(Stored data)

──────────────────────────────

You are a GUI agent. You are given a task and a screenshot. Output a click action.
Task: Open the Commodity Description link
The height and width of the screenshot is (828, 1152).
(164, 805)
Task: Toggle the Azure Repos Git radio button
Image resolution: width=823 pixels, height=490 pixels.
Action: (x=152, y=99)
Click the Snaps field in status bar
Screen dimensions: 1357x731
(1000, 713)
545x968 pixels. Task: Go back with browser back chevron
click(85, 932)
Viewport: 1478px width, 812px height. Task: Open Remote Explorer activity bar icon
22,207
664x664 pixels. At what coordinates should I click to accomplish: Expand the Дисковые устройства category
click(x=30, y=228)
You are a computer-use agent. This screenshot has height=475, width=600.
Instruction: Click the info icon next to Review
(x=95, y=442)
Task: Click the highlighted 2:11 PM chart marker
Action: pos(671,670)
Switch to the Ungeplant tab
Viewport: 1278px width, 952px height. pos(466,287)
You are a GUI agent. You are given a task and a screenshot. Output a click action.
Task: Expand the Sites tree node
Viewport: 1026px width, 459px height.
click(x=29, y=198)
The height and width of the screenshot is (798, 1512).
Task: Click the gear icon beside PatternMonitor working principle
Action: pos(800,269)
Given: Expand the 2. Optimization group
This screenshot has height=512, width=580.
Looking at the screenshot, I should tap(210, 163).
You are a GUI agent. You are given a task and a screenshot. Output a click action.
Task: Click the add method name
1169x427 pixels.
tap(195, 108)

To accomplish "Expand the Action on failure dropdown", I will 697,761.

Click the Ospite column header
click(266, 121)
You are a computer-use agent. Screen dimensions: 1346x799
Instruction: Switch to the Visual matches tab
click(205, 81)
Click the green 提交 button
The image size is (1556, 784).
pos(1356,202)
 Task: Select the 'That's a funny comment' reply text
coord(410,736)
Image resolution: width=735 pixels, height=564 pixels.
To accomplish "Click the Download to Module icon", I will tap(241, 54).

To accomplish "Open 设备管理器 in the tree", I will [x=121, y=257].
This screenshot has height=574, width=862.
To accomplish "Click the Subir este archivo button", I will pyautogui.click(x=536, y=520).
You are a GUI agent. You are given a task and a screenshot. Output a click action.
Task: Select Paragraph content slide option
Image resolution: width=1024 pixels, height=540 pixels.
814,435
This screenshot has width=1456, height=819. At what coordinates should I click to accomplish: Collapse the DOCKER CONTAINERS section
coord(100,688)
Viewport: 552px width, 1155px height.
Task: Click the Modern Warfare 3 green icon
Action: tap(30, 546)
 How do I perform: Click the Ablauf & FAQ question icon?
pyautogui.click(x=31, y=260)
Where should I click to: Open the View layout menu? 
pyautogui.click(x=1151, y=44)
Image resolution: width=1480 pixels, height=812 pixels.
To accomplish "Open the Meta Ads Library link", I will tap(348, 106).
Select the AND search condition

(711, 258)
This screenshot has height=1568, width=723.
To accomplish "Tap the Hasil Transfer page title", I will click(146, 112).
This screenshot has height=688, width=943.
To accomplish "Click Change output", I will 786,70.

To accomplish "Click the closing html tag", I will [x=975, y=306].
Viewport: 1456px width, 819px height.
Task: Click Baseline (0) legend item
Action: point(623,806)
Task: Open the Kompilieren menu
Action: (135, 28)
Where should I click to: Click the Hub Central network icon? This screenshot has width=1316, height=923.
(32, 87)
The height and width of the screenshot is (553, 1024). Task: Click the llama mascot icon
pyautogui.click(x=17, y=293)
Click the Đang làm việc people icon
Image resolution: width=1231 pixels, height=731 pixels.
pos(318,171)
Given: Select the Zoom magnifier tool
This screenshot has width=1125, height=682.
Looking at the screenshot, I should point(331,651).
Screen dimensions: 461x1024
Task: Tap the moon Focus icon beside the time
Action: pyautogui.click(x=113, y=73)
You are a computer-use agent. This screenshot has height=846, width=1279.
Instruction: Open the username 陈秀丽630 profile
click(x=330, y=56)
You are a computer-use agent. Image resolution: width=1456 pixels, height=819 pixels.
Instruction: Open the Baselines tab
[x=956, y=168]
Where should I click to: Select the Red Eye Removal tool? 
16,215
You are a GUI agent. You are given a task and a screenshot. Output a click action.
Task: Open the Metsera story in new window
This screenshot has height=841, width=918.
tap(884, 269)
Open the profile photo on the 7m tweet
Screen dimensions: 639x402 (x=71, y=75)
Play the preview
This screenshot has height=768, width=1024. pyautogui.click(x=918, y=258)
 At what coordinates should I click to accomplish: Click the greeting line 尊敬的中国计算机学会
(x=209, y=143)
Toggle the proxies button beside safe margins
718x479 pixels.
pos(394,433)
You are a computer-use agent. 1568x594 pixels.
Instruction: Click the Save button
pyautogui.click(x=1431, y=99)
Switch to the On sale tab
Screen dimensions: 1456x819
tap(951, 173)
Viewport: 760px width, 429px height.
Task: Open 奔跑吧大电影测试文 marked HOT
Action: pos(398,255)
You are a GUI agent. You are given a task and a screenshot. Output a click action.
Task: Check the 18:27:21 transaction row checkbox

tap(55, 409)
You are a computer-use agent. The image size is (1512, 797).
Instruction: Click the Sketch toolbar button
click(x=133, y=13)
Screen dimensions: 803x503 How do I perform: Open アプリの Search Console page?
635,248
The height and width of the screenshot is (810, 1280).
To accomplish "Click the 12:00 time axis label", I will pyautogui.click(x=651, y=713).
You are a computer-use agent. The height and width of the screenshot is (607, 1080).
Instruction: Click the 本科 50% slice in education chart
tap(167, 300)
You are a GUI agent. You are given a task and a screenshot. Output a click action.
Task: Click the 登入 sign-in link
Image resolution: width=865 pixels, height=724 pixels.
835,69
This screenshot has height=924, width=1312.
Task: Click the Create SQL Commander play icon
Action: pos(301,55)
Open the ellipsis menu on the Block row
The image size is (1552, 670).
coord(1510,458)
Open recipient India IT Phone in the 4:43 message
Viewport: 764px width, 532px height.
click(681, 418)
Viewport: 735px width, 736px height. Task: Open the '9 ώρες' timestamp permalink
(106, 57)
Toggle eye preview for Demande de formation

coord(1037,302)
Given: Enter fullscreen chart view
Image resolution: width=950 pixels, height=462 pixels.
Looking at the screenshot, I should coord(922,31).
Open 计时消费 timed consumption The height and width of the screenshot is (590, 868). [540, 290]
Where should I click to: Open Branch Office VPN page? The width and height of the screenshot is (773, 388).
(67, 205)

──────────────────────────────

▶ TASK DETAILS
Rewrite every line of the listing as a JSON list of strings, one string per line, leaving out blank lines.

▶ ANSWER TO THIS EXERCISE
[
  "You are a GUI agent. You are given a task and a screenshot. Output a click action.",
  "Task: Open the Commodity Description link",
  "The height and width of the screenshot is (828, 1152).",
  "(164, 805)",
  "Task: Toggle the Azure Repos Git radio button",
  "Image resolution: width=823 pixels, height=490 pixels.",
  "Action: (x=152, y=99)",
  "Click the Snaps field in status bar",
  "Screen dimensions: 1357x731",
  "(1000, 713)",
  "545x968 pixels. Task: Go back with browser back chevron",
  "click(85, 932)",
  "Viewport: 1478px width, 812px height. Task: Open Remote Explorer activity bar icon",
  "22,207",
  "664x664 pixels. At what coordinates should I click to accomplish: Expand the Дисковые устройства category",
  "click(x=30, y=228)",
  "You are a computer-use agent. This screenshot has height=475, width=600.",
  "Instruction: Click the info icon next to Review",
  "(x=95, y=442)",
  "Task: Click the highlighted 2:11 PM chart marker",
  "Action: pos(671,670)",
  "Switch to the Ungeplant tab",
  "Viewport: 1278px width, 952px height. pos(466,287)",
  "You are a GUI agent. You are given a task and a screenshot. Output a click action.",
  "Task: Expand the Sites tree node",
  "Viewport: 1026px width, 459px height.",
  "click(x=29, y=198)",
  "The height and width of the screenshot is (798, 1512).",
  "Task: Click the gear icon beside PatternMonitor working principle",
  "Action: pos(800,269)",
  "Given: Expand the 2. Optimization group",
  "This screenshot has height=512, width=580.",
  "Looking at the screenshot, I should tap(210, 163).",
  "You are a GUI agent. You are given a task and a screenshot. Output a click action.",
  "Task: Click the add method name",
  "1169x427 pixels.",
  "tap(195, 108)",
  "To accomplish \"Expand the Action on failure dropdown\", I will 697,761.",
  "Click the Ospite column header",
  "click(266, 121)",
  "You are a computer-use agent. Screen dimensions: 1346x799",
  "Instruction: Switch to the Visual matches tab",
  "click(205, 81)",
  "Click the green 提交 button",
  "The image size is (1556, 784).",
  "pos(1356,202)",
  " Task: Select the 'That's a funny comment' reply text",
  "coord(410,736)",
  "Image resolution: width=735 pixels, height=564 pixels.",
  "To accomplish \"Click the Download to Module icon\", I will tap(241, 54).",
  "To accomplish \"Open 设备管理器 in the tree\", I will [x=121, y=257].",
  "This screenshot has height=574, width=862.",
  "To accomplish \"Click the Subir este archivo button\", I will pyautogui.click(x=536, y=520).",
  "You are a GUI agent. You are given a task and a screenshot. Output a click action.",
  "Task: Select Paragraph content slide option",
  "Image resolution: width=1024 pixels, height=540 pixels.",
  "814,435",
  "This screenshot has width=1456, height=819. At what coordinates should I click to accomplish: Collapse the DOCKER CONTAINERS section",
  "coord(100,688)",
  "Viewport: 552px width, 1155px height.",
  "Task: Click the Modern Warfare 3 green icon",
  "Action: tap(30, 546)",
  " How do I perform: Click the Ablauf & FAQ question icon?",
  "pyautogui.click(x=31, y=260)",
  "Where should I click to: Open the View layout menu? ",
  "pyautogui.click(x=1151, y=44)",
  "Image resolution: width=1480 pixels, height=812 pixels.",
  "To accomplish \"Open the Meta Ads Library link\", I will tap(348, 106).",
  "Select the AND search condition",
  "(711, 258)",
  "This screenshot has height=1568, width=723.",
  "To accomplish \"Tap the Hasil Transfer page title\", I will click(146, 112).",
  "This screenshot has height=688, width=943.",
  "To accomplish \"Click Change output\", I will 786,70.",
  "To accomplish \"Click the closing html tag\", I will [x=975, y=306].",
  "Viewport: 1456px width, 819px height.",
  "Task: Click Baseline (0) legend item",
  "Action: point(623,806)",
  "Task: Open the Kompilieren menu",
  "Action: (135, 28)",
  "Where should I click to: Click the Hub Central network icon? This screenshot has width=1316, height=923.",
  "(32, 87)",
  "The height and width of the screenshot is (553, 1024). Task: Click the llama mascot icon",
  "pyautogui.click(x=17, y=293)",
  "Click the Đang làm việc people icon",
  "Image resolution: width=1231 pixels, height=731 pixels.",
  "pos(318,171)",
  "Given: Select the Zoom magnifier tool",
  "This screenshot has width=1125, height=682.",
  "Looking at the screenshot, I should point(331,651).",
  "Screen dimensions: 461x1024",
  "Task: Tap the moon Focus icon beside the time",
  "Action: pyautogui.click(x=113, y=73)",
  "You are a computer-use agent. This screenshot has height=846, width=1279.",
  "Instruction: Open the username 陈秀丽630 profile",
  "click(x=330, y=56)",
  "You are a computer-use agent. Image resolution: width=1456 pixels, height=819 pixels.",
  "Instruction: Open the Baselines tab",
  "[x=956, y=168]",
  "Where should I click to: Select the Red Eye Removal tool? ",
  "16,215",
  "You are a GUI agent. You are given a task and a screenshot. Output a click action.",
  "Task: Open the Metsera story in new window",
  "This screenshot has height=841, width=918.",
  "tap(884, 269)",
  "Open the profile photo on the 7m tweet",
  "Screen dimensions: 639x402 (x=71, y=75)",
  "Play the preview",
  "This screenshot has height=768, width=1024. pyautogui.click(x=918, y=258)",
  " At what coordinates should I click to accomplish: Click the greeting line 尊敬的中国计算机学会",
  "(x=209, y=143)",
  "Toggle the proxies button beside safe margins",
  "718x479 pixels.",
  "pos(394,433)",
  "You are a computer-use agent. 1568x594 pixels.",
  "Instruction: Click the Save button",
  "pyautogui.click(x=1431, y=99)",
  "Switch to the On sale tab",
  "Screen dimensions: 1456x819",
  "tap(951, 173)",
  "Viewport: 760px width, 429px height.",
  "Task: Open 奔跑吧大电影测试文 marked HOT",
  "Action: pos(398,255)",
  "You are a GUI agent. You are given a task and a screenshot. Output a click action.",
  "Task: Check the 18:27:21 transaction row checkbox",
  "tap(55, 409)",
  "You are a computer-use agent. The image size is (1512, 797).",
  "Instruction: Click the Sketch toolbar button",
  "click(x=133, y=13)",
  "Screen dimensions: 803x503 How do I perform: Open アプリの Search Console page?",
  "635,248",
  "The height and width of the screenshot is (810, 1280).",
  "To accomplish \"Click the 12:00 time axis label\", I will pyautogui.click(x=651, y=713).",
  "You are a computer-use agent. The height and width of the screenshot is (607, 1080).",
  "Instruction: Click the 本科 50% slice in education chart",
  "tap(167, 300)",
  "You are a GUI agent. You are given a task and a screenshot. Output a click action.",
  "Task: Click the 登入 sign-in link",
  "Image resolution: width=865 pixels, height=724 pixels.",
  "835,69",
  "This screenshot has height=924, width=1312.",
  "Task: Click the Create SQL Commander play icon",
  "Action: pos(301,55)",
  "Open the ellipsis menu on the Block row",
  "The image size is (1552, 670).",
  "coord(1510,458)",
  "Open recipient India IT Phone in the 4:43 message",
  "Viewport: 764px width, 532px height.",
  "click(681, 418)",
  "Viewport: 735px width, 736px height. Task: Open the '9 ώρες' timestamp permalink",
  "(106, 57)",
  "Toggle eye preview for Demande de formation",
  "coord(1037,302)",
  "Given: Enter fullscreen chart view",
  "Image resolution: width=950 pixels, height=462 pixels.",
  "Looking at the screenshot, I should coord(922,31).",
  "Open 计时消费 timed consumption The height and width of the screenshot is (590, 868). [540, 290]",
  "Where should I click to: Open Branch Office VPN page? The width and height of the screenshot is (773, 388).",
  "(67, 205)"
]